Obvious malocclusion, tooth color, and being a female are among the factors that increase AC [12]. These findings are in line with the present study which reported higher AC among females in comparison to males, as well as the effect of tooth alignment and color on patients’ dissatisfaction with their smile.
Additionally, participants’ fathers’ university education was statistically significantly associated with a higher psychosocial impact of dental aesthetics (PIDAQ), high psychological impact (PI) and aesthetic concern (AC). Similarly, previous study suggested that individuals with higher education are aware of the effect of dental esthetics on social acceptance [25,26]. But these findings are in contrast to Akarslan et al. [17], who reported an association between the increase in education level and decreased dissatisfaction with dental aesthetics this might be related to difference in age and cultural attitude of participants.
In case of DSC, the results showed that females and participants with mothers’ having university education expressed less positive DSC and high SI. These results are in agreement with previous reports that observed less self-confidence of girls compared to boys [27,28]. In contrast, Chen et al. [26] found that males compared to females, showed more adverse aesthetic attitude and dental self-confidence when anterior teeth were missing, and higher improvement of the social impact, aesthetic attitude and dental self-confidence after implantation [26]. This can be explained by the opinion that males are generally less stable psychologically and live more stressful social life than females [26].
Romero et al. [29] found that participants with university degrees presented higher scores on self-confidence than participants with school education.
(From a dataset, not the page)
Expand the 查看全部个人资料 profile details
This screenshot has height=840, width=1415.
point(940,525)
This might be attributed to the increase in maturity with age and knowledge which is in agreement with our results as our participants were from intermediate and high schools. But their parents’ education might have raised the participants’ needs and aesthetic expectations and decreased their smile satisfaction as participants are looking to reach the best esthetic outcome like their parental role models [30].
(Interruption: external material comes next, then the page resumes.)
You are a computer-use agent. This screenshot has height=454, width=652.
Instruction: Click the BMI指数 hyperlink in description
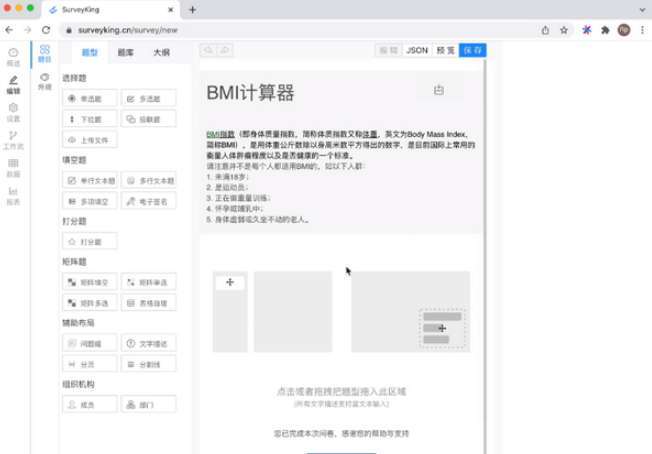(220, 133)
There is a strong correlation between dental treatment needs, especially esthetic treatments, and psychological satisfaction with dental appearance that is affected by poor tooth color and alignment [12,13], as this will have an important clinical significance in comprehending treatment needs of this age group particularly when planning cosmetic dental treatment satisfying patient’s needs and expectations [12]. This comes in agreement with our results which showed that causes of smile dissatisfaction were related mainly to improper tooth alignment, color and shape.
The strengths of this study include the high response rate of participants from different areas of the Eastern Province. Hence, the results are representative of the adolescent population in the area of study. However, this study was limited to testing dental appearance satisfaction among adolescents therefore; the results of this study do not represent the older age groups and cannot be generalized to the whole population.
Further Long-term longitudinal studies are required to evaluate the effect of age, level of education, income, social status, and different conditions (physical and psychological) on the dental appearance satisfaction and Psychosocial impact of dental aesthetics.